BY PHILIP J CUNNINGHAM
The sudden outbreak of Covid-19 at a wholesale food market on the outskirts of Beijing in Fengtai is an unwelcome reminder that there is still much to be learned about this particular coronavirus and its means of transmission. The world’s attention to the mysterious outbreak was first riveted to a wet market in Wuhan, which accounted for a high percentage of early cases.
Leaving the question of ultimate origin of the virus to the research of scientists, it still seems fair to speculate that there is something about markets that requires immediate attention.
Wet markets have gotten a bad name, unfairly so in the sense that cultural prejudices have been brought to bear. Supermarket shoppers, especially in the West, are accustomed to buying meat and produce wrapped up, packaged and branded, no questions asked. The fish are no longer swimming, the chickens no longer clucking, and the food chain is an abstraction.
Traditional Asian markets, and farmer’s markets in the West are a step closer to fresh food, the desirability of which speaks for itself, but sometimes problems arise on account of freshness.
Indonesia is reckoned to be at a crossroads as Covid-19 wreaks havoc on many of the nation’s 12,000 pasars, or traditional markets, where crowding also contributes to risk, especially in Java. But it’s not just traditional wet markets of the sort that can be found across Asia that have attracted negative attention as nodes for outbreak.
“Modern” beef-packing plants from Iowa and South Dakota to Rio do Sul in Brazil have been hard-hit with explosive outbreaks. By mid-May half of the coronavirus hotspots in the US were factories that process beef, chicken and pork.
Brazil, the biggest exporter of beef and chicken in the world, has been hard-hit by the virus, and is now second to the US in numbers with half a million infected. In a single state in Brazil, Rio Grande do Sul, nearly two and a half thousand cases of Covid-19 can be traced to 24 slaughterhouses across the state.
Texas has seen its infection numbers jump, and not necessarily in big cities. Rural Moore County, population 20,000, has an infection rate ten times higher on account of the local meat-packing plant which processes five thousand cow carcasses a day.
The startling number of hot spots associated with meat-packing raises critical questions. Does the cool, refrigerated air play a role? Is ventilation the crux of the problem? It raises anew the anxious question of whether the greatest risk simply comes from human beings breathing in close proximity. While respiratory droplets have been identified as a vector that can be mitigated with spacing, the problem of aerosolized exposure is far harder to control.
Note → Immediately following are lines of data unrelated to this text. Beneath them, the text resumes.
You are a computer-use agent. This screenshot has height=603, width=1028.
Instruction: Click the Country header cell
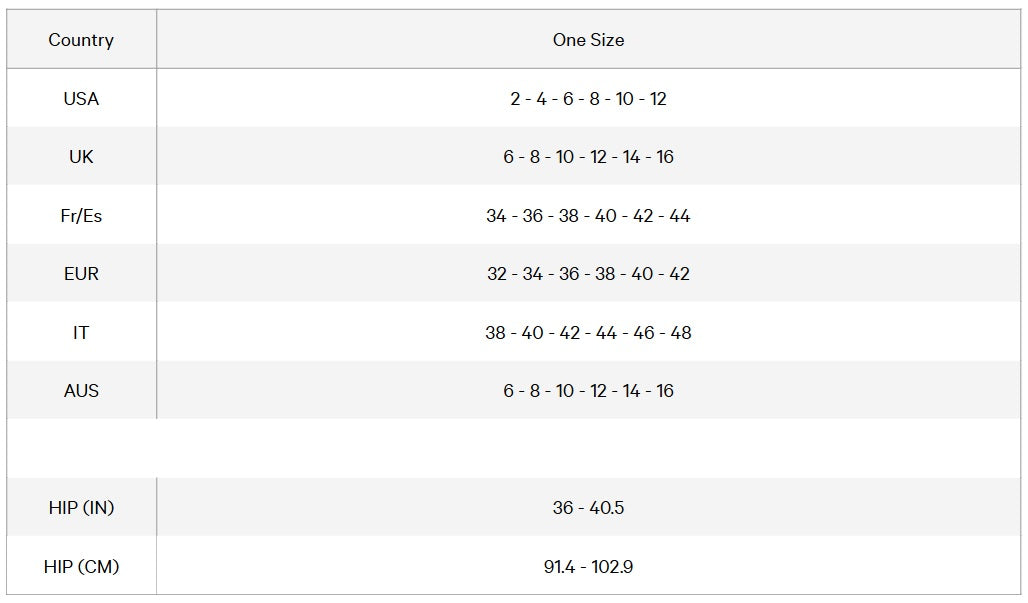(x=81, y=39)
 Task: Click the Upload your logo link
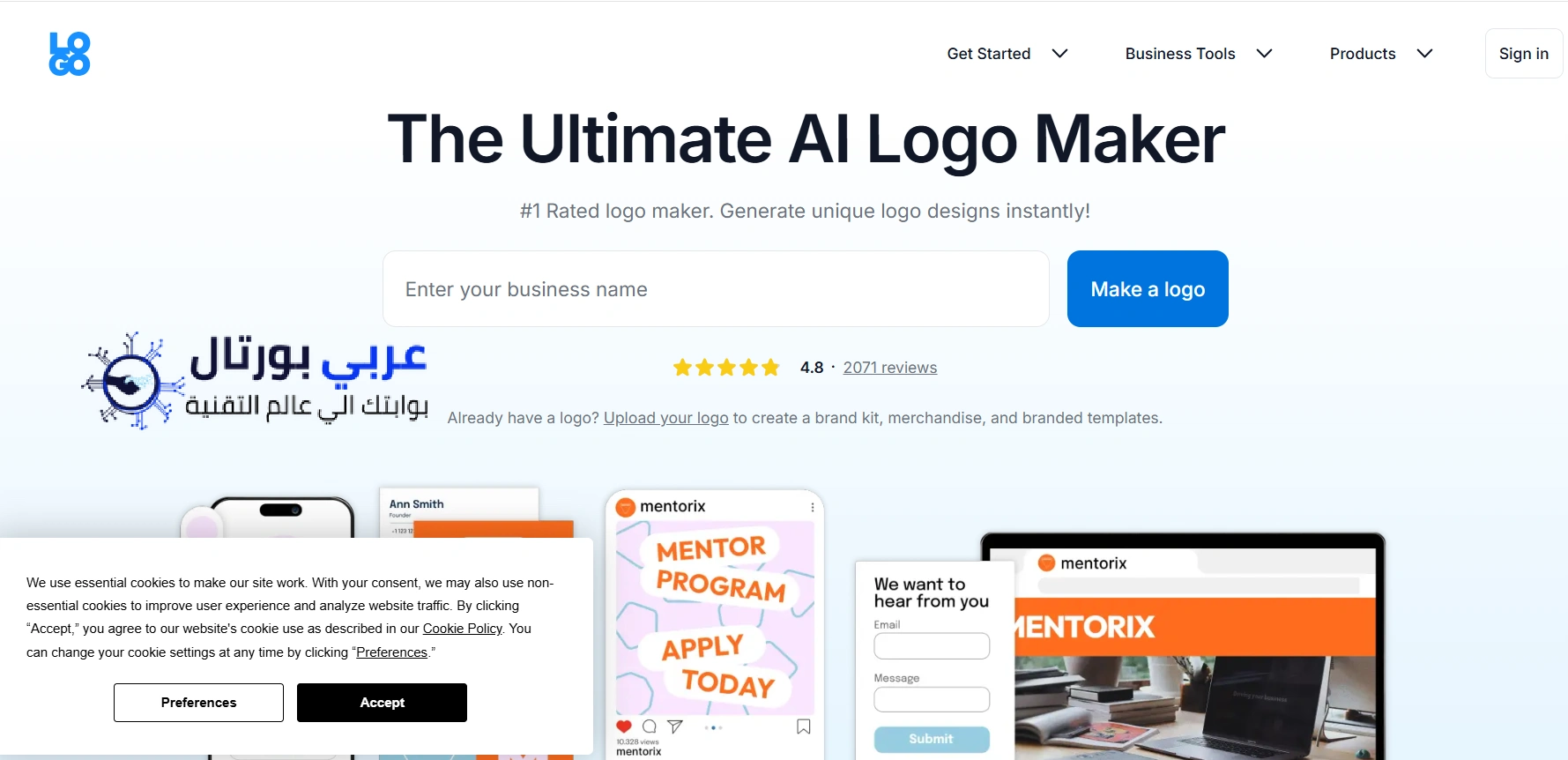(666, 418)
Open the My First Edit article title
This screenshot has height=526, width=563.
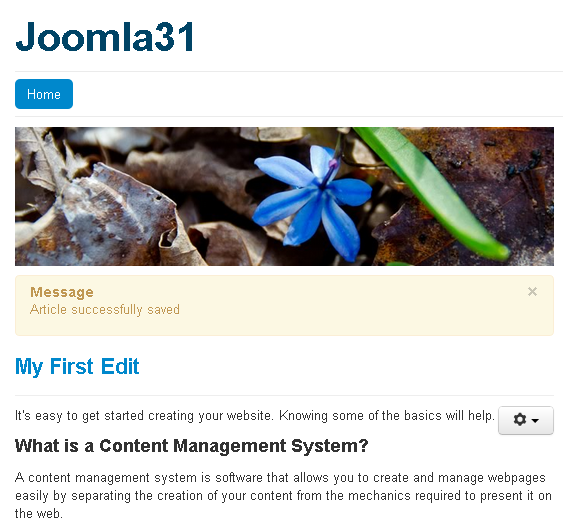click(x=77, y=367)
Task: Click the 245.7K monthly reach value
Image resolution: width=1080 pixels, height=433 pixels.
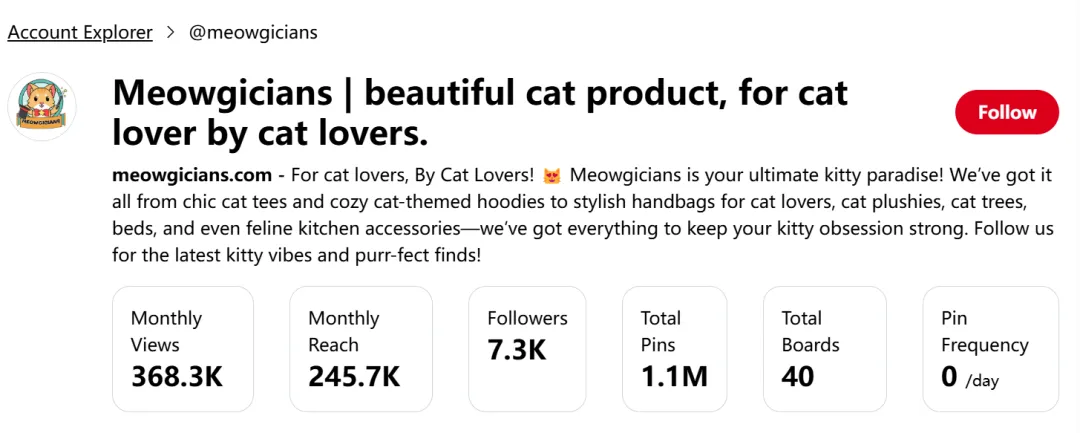Action: (x=354, y=376)
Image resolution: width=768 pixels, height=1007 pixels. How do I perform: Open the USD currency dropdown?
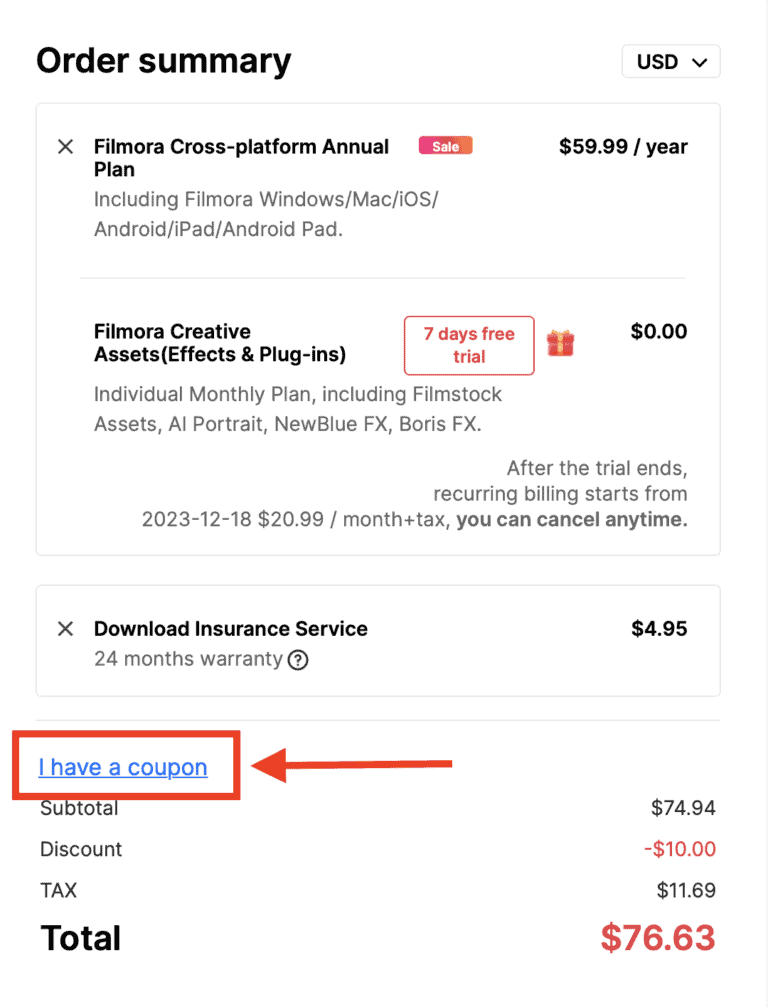point(670,61)
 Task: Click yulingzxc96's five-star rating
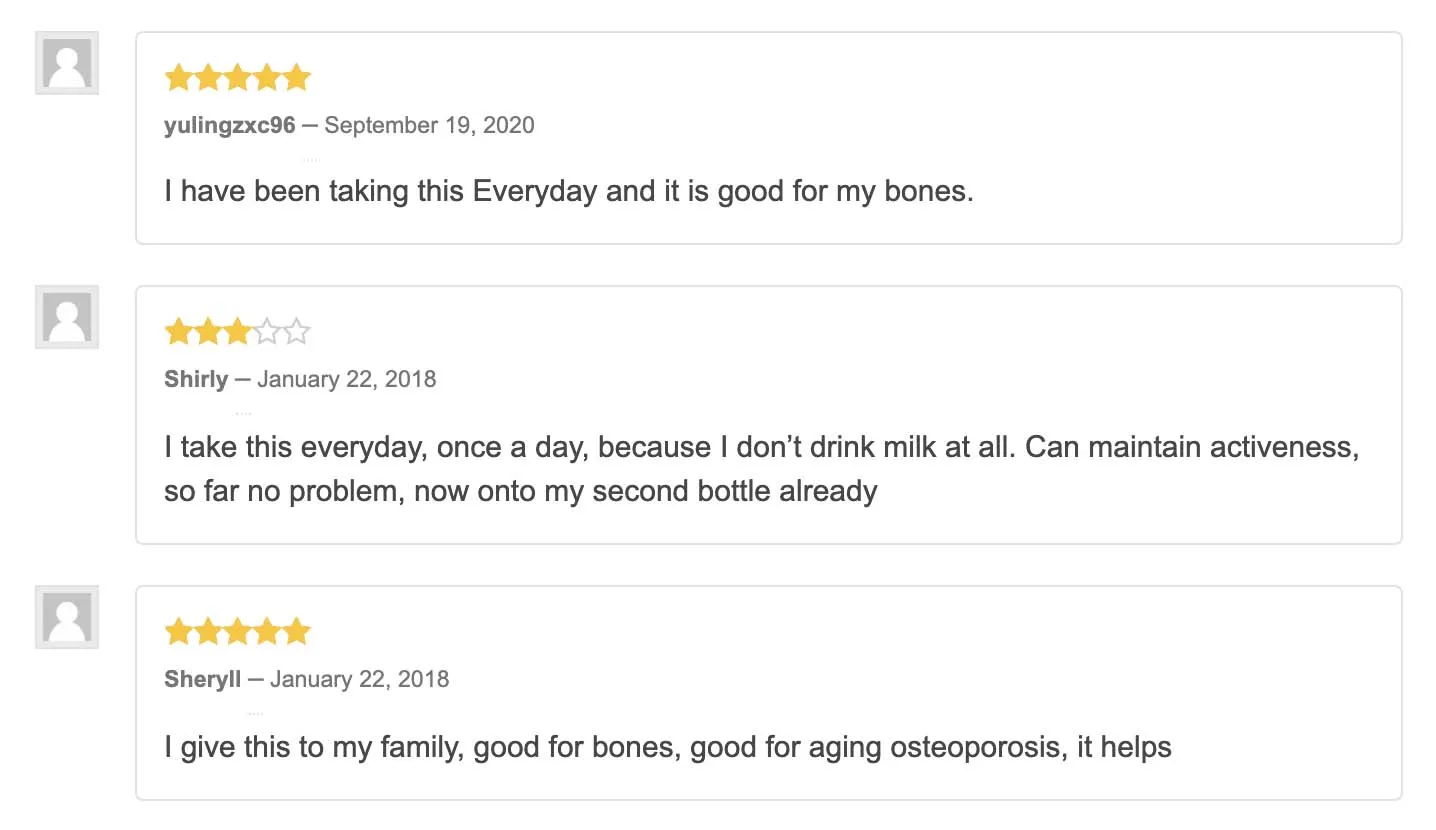pyautogui.click(x=237, y=77)
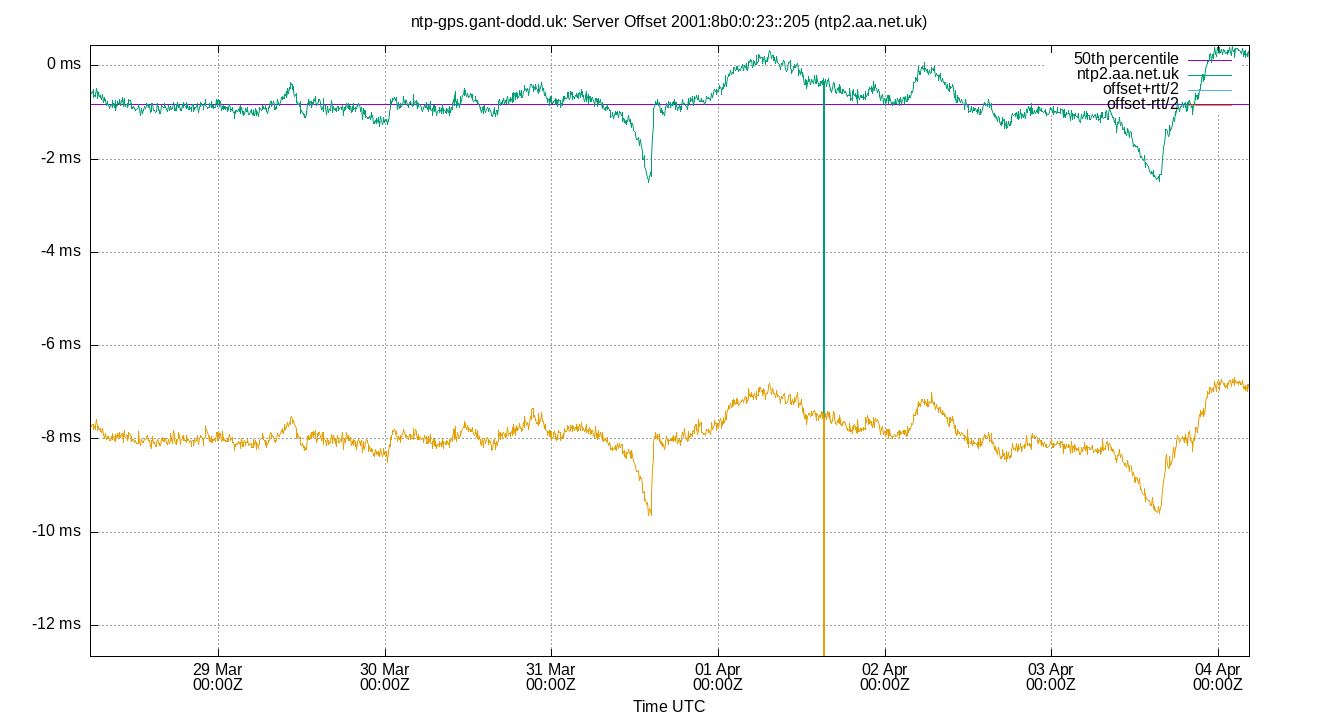Click the vertical teal spike in the plot
The image size is (1340, 720).
[823, 250]
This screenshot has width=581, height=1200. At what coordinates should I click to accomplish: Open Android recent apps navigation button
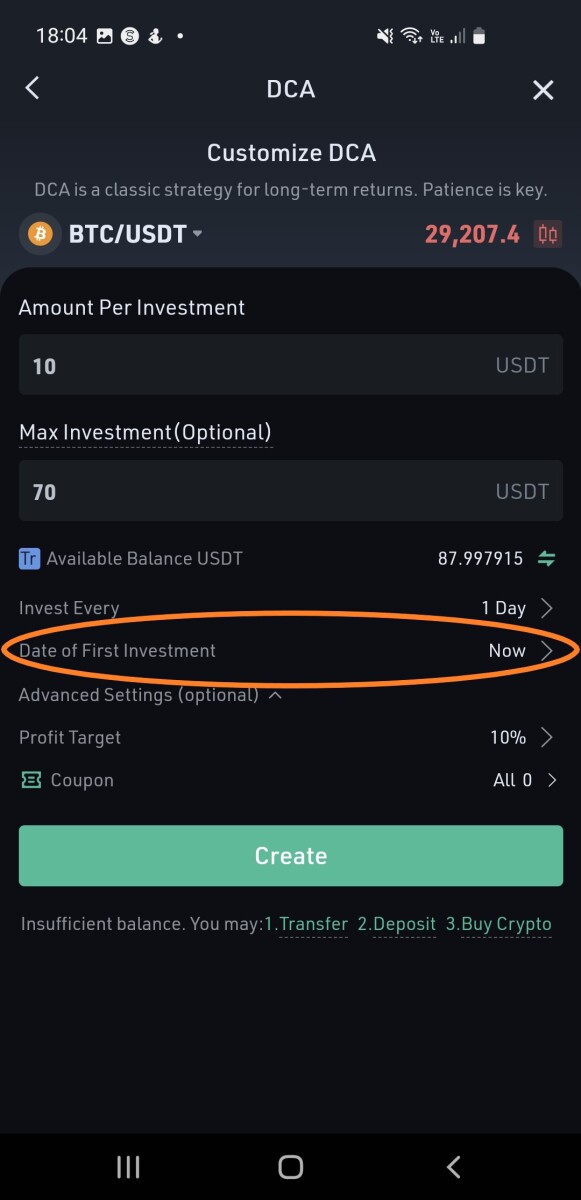[128, 1166]
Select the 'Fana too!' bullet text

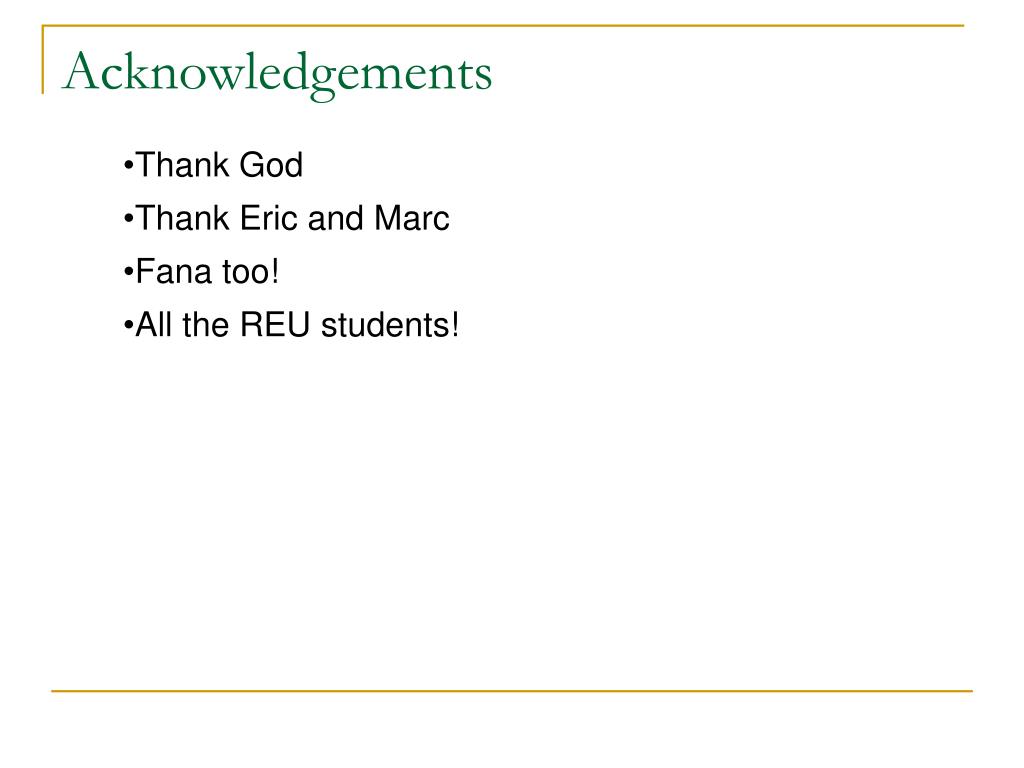(201, 272)
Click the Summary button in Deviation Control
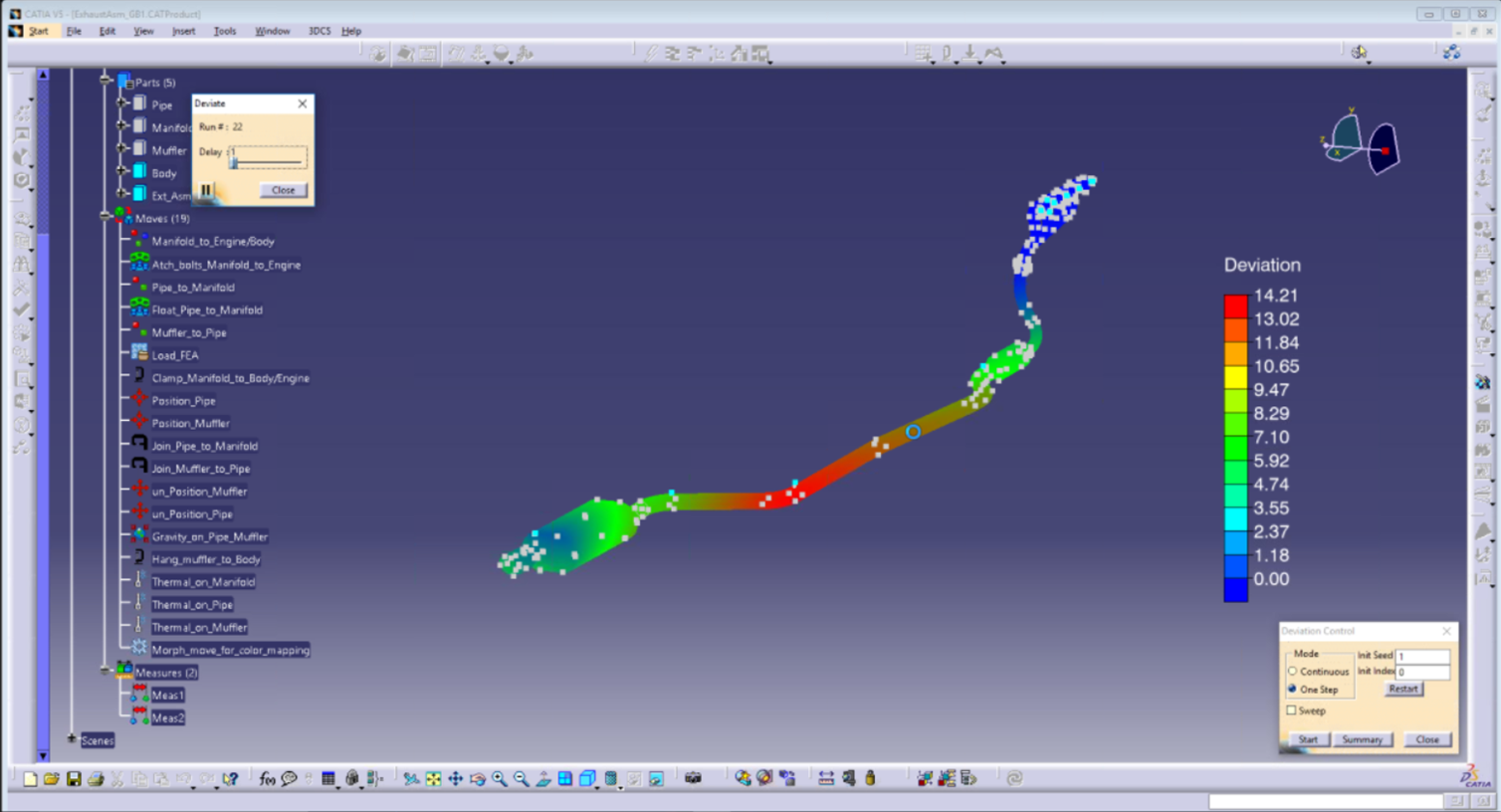Image resolution: width=1501 pixels, height=812 pixels. 1362,739
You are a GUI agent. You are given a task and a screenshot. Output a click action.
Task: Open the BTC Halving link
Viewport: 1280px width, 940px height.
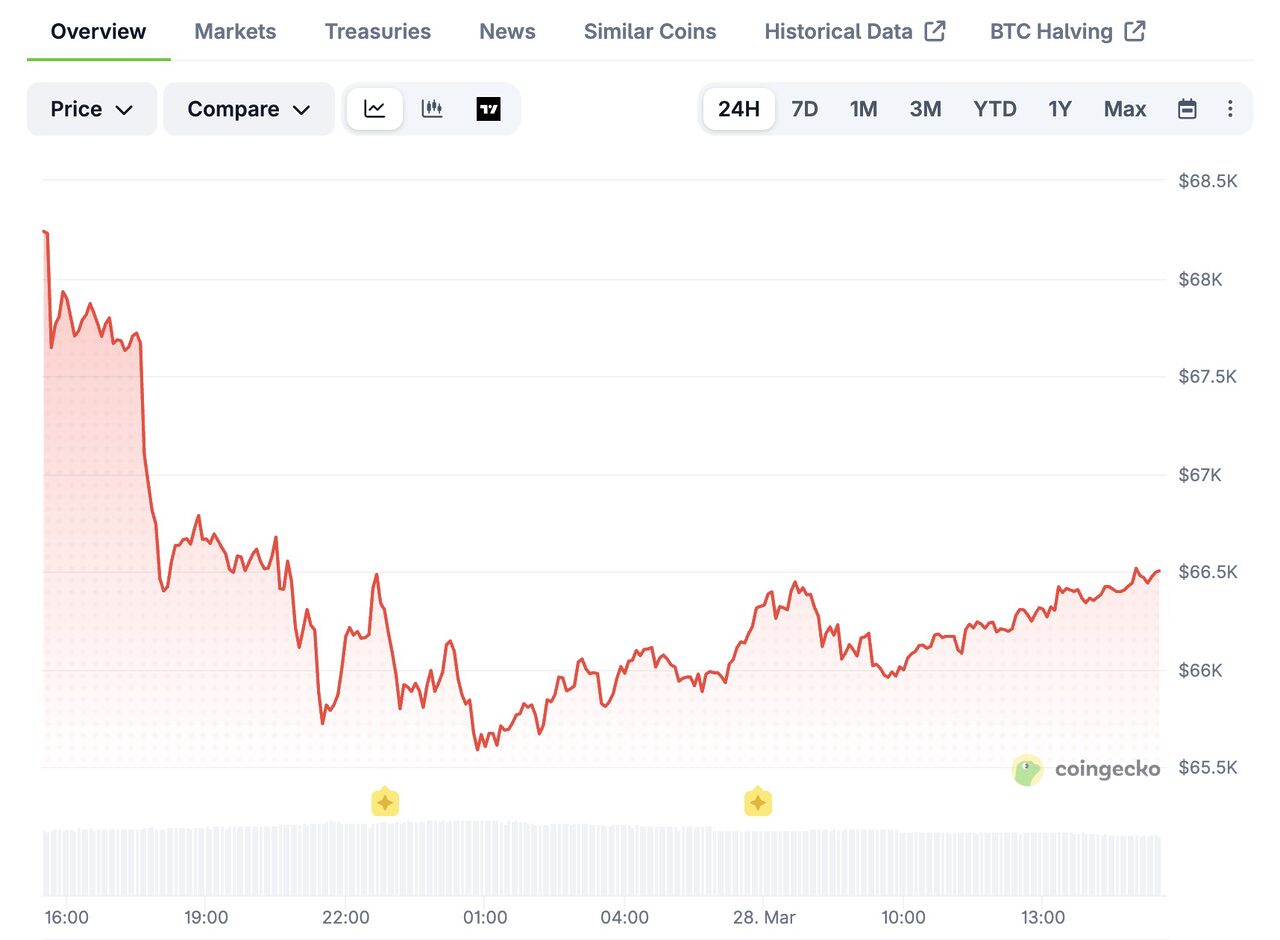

In what seems like a nightmare scenario, combining the already-established dangers of confinement on a floating vessel, as exemplified by the Diamond Princess and dozens of other big ships, there is a newly emerging awareness that something about the processing of animal flesh poses serious problems, too.
The American Dynasty, a combination fishing boat and fish-processing plant limped into the port of Seattle due to a coronavirus outbreak on board in early June. 92 out of 126 workers tested positive for the virus. The US fishing industry which works the waters off Alaska has reported other outbreaks, so the scramble is on to contain the spread of onboard infection and to find protocols that allow for safe fishing and processing.
The outbreak in the US fishing industry perhaps contributed to early speculation that salmon might be a source of contamination. Too soon to say, but the salmon trade is another example of an industry being shaken to the bones by the Covid scare. There is even talk of cancelling the 2020 salmon fishing season off Alaska.
Markets that sell meat and fish, fresh, frozen and processed will be under pressure to ever more exacting sanitary standards. This is surely a good thing, but it takes time and money.
The US meat-packing industry is responding in a piecemeal fashion, issuing masks and temperature checks, but testing remains inadequate. The failure of the US to produce, distribute and administer tests in sufficient numbers still hampers the national response to Covid-19. In contrast China and South Korea have tested aggressively, and authorities in cooperation with the populace have mobilized the necessary resources to trace, identify and isolate in response to outbreak nodules.
It is hoped that the rapid and thorough response of Beijing authorities to the Fengtai outbreak, where widespread testing and tracing is now underway will present statistical clues not just as to what caused this particular “out-of-the-blue” outbreak but also help markets around the world understand the vectors and take necessary precautions.